__Your instructions__
At the line containing "Task: Sort by 涨跌幅 column arrows", begin an exact copy, and continue through the last line of the entries below. Leave out any pictures.

__Screenshot grounding data__
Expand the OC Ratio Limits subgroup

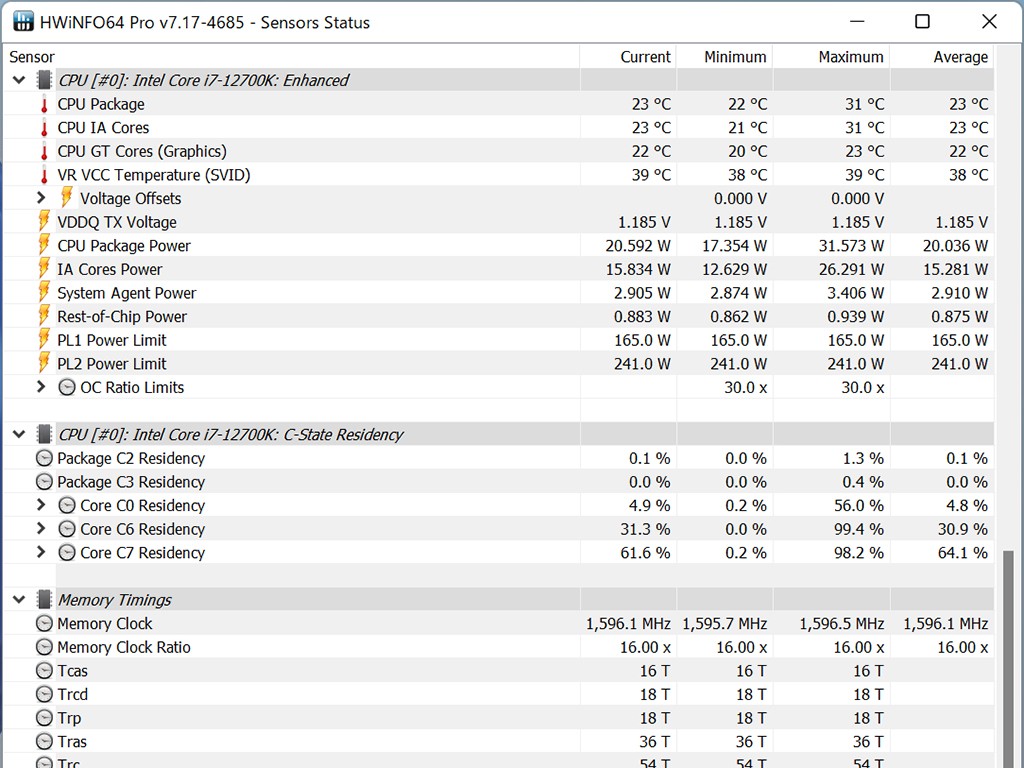pos(41,387)
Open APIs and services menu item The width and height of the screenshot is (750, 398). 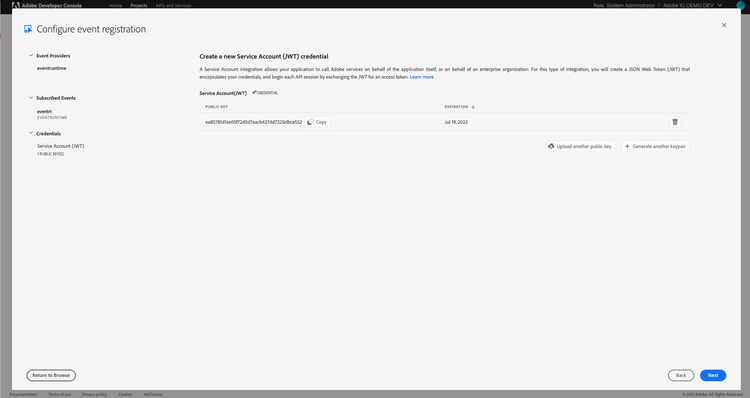tap(173, 5)
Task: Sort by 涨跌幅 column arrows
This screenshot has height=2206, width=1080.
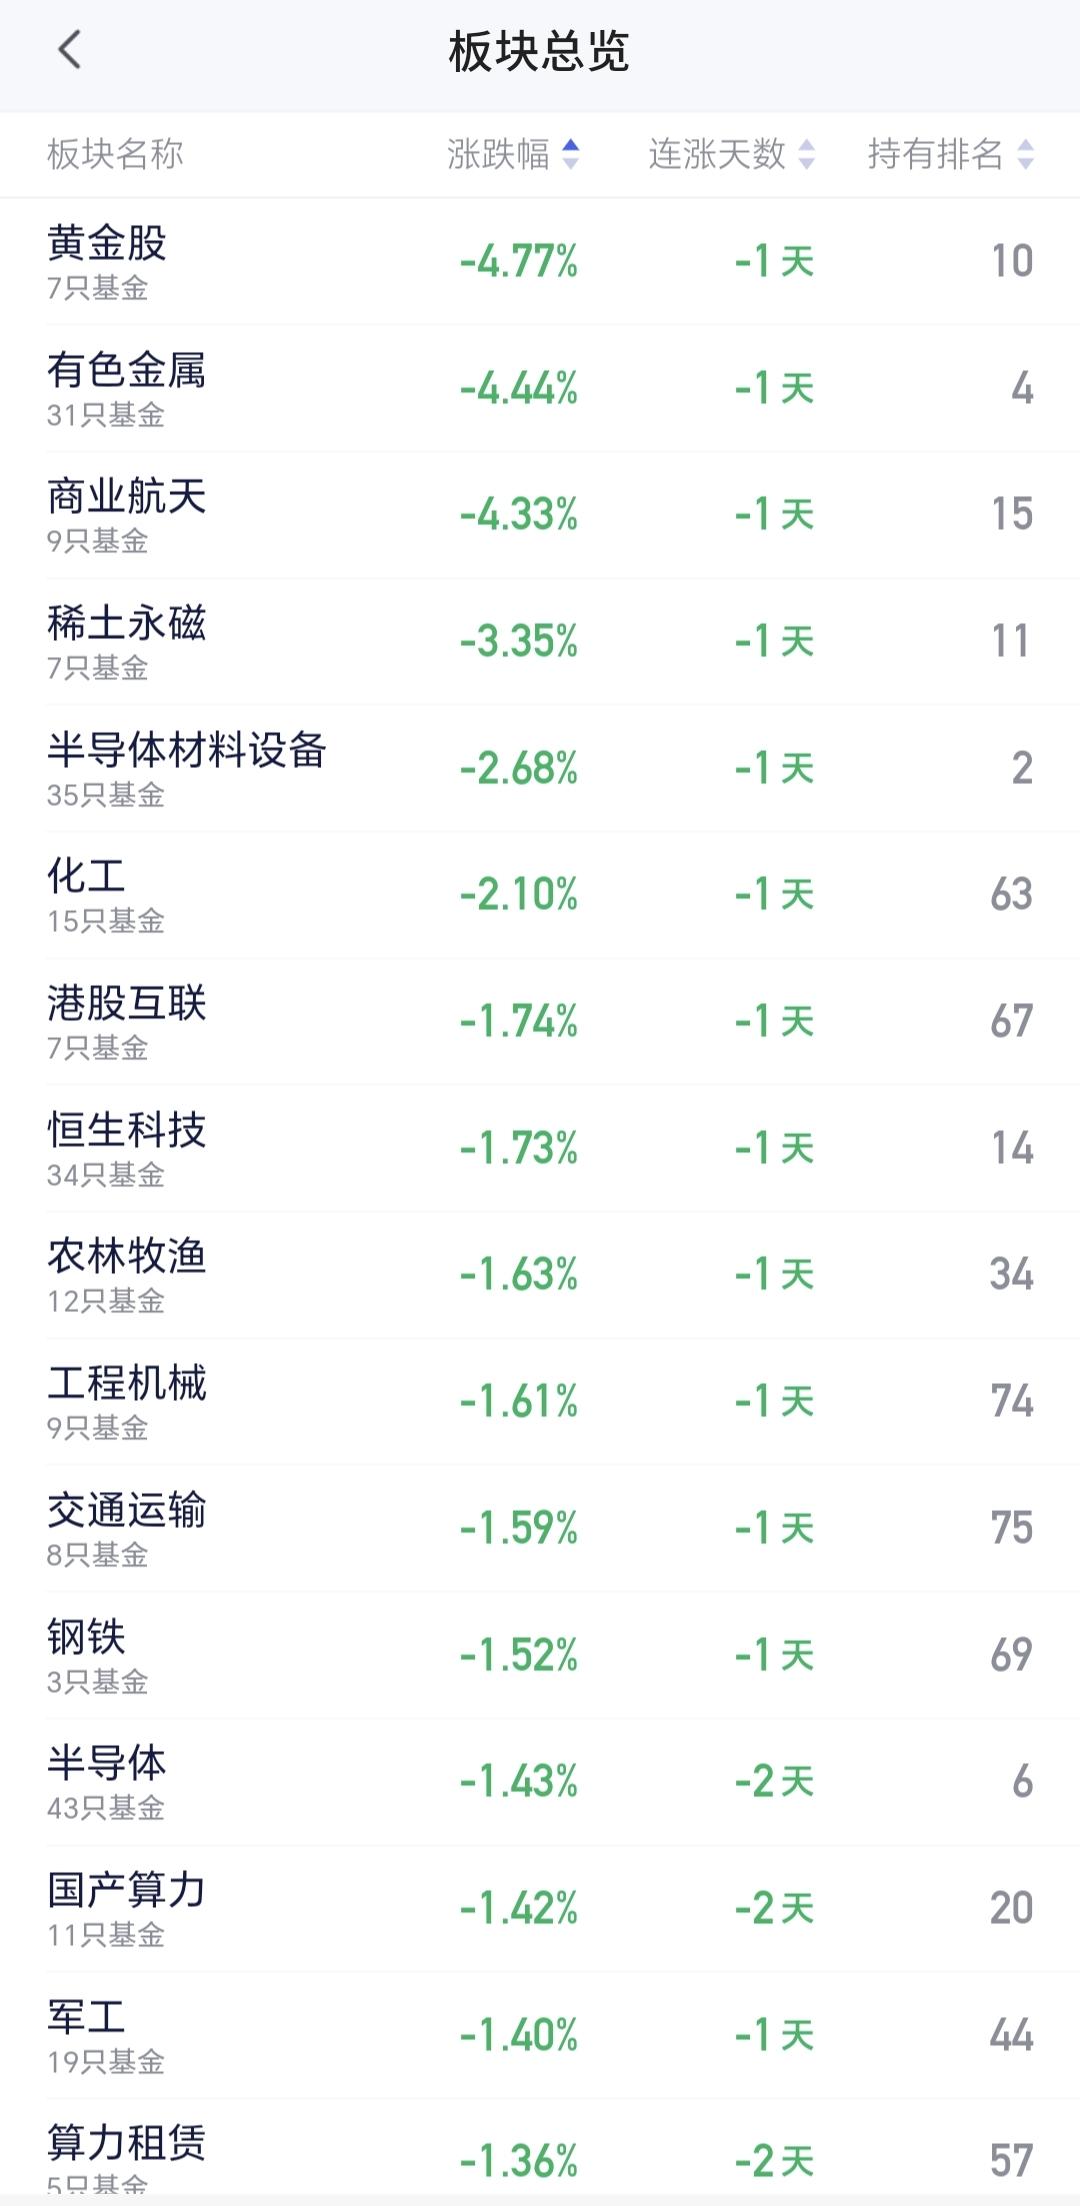Action: tap(570, 154)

__Solution for this problem__
Task: Sort by 涨跌幅 column arrows
This screenshot has height=2206, width=1080.
Action: tap(570, 154)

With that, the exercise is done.